Don’t miss the latest developments in business and finance.

Oscar Pistorius trial enters popular culture

Image
AP Pretoria
Last Updated : Mar 16 2014 | 9:30 PM IST
Children chatter about the Oscar Pistorius murder trial at South African schools, startling parents with details about how the athlete fatally shot his girlfriend.
Big audiences in South Africa are watching a 24-hour television channel dedicated to coverage of the sensational trial. Turns of phrase from the courtroom the defense lawyer's "I put it to you" challenge to prosecution witnesses are creeping into popular culture.
The rise and fall of the double-amputee runner, who competed in the London Olympics in 2012 and then killed model Reeva Steenkamp less than a year after that inspirational triumph, is a consuming saga for South Africans that has drawn sheepish comparisons to reality television shows.
The more people hear, the hungrier they are for more. Was Oscar on his stumps or wearing prosthetic limbs when he battered the toilet door with a cricket bat? Does he scream like a woman, as the defense suggests, or did neighbors indeed hear a woman's screams on the night of the killing? Will apparent missteps by police investigators muddy the prosecution's case?
Did Pistorius vomit during graphic testimony about Steenkamp's wounds because of anguish, or was he trying to curry sympathy with the impassive judge?
Some people turn up their noses at the spectacle, then dive into television or social media to soak up the latest, often extraordinary revelations.
The parade of witnesses, some shown in the televised proceedings and some concealed from TV viewers to respect their privacy, gives a glimpse into rich, diverse, flawed and accomplished lives, swept into a single narrative from previously anonymous routines.
Prof.

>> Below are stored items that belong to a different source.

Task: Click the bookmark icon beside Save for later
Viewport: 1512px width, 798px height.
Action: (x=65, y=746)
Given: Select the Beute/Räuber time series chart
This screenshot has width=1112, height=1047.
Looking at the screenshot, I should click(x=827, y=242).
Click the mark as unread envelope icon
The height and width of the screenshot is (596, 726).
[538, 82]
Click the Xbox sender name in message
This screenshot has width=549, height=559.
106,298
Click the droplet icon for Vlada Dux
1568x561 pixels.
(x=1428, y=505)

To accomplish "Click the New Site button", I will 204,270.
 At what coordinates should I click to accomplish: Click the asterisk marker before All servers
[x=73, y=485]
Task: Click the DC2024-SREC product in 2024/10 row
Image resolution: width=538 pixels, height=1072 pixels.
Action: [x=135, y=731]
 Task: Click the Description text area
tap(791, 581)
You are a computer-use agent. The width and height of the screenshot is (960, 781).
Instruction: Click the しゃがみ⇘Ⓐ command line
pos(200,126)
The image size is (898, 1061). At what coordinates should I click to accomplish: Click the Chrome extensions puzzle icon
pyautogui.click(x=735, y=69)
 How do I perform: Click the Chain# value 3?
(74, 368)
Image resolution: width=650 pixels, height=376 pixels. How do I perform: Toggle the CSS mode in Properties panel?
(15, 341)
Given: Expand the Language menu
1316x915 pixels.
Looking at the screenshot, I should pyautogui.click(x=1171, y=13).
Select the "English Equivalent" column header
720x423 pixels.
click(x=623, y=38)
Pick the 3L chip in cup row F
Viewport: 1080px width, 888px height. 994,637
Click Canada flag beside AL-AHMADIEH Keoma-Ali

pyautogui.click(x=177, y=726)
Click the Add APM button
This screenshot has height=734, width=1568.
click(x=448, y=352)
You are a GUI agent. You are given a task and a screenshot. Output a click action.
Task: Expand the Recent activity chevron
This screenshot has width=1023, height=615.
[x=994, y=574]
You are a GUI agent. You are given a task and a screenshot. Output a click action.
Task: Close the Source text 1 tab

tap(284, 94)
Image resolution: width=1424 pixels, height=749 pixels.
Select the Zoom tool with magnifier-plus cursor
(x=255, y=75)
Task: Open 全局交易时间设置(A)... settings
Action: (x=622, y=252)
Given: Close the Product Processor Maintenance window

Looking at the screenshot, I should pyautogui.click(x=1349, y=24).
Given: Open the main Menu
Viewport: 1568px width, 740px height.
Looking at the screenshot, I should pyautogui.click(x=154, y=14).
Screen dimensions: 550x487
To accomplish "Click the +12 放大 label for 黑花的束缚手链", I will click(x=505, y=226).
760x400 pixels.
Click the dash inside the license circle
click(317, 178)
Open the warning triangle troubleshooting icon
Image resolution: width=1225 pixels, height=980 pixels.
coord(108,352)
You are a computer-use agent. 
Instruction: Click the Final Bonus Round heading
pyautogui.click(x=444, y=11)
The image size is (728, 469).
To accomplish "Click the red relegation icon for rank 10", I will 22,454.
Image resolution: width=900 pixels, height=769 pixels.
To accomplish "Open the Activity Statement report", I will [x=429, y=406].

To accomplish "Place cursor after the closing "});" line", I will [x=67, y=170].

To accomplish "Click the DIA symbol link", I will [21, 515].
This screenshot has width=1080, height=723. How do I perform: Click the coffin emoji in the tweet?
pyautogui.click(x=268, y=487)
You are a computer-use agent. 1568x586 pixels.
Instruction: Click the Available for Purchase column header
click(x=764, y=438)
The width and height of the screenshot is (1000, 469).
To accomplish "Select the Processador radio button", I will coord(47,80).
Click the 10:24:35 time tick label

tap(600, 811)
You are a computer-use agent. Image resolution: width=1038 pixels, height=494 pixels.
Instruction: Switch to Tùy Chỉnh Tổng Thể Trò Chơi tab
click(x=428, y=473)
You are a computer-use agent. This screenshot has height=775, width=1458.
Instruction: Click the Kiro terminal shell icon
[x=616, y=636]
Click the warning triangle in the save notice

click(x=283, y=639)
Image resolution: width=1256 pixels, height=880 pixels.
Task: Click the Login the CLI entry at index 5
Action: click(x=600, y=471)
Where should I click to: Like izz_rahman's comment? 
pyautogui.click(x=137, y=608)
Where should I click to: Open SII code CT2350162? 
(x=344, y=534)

Gert Saayman, the pathologist, described Steenkamp's wounds and the general impact of gunshots on flesh and bone in metaphor-studded monologues so precise and structured that they were almost lyrical, the macabre contents notwithstanding. Here was a man, clinical and courtly, who had conducted between 10,000 and 15,000 autopsies over the decades.
"Death is effectively a process rather than an event, and may take some minutes for it to come to its conclusion at a physiological level," he said.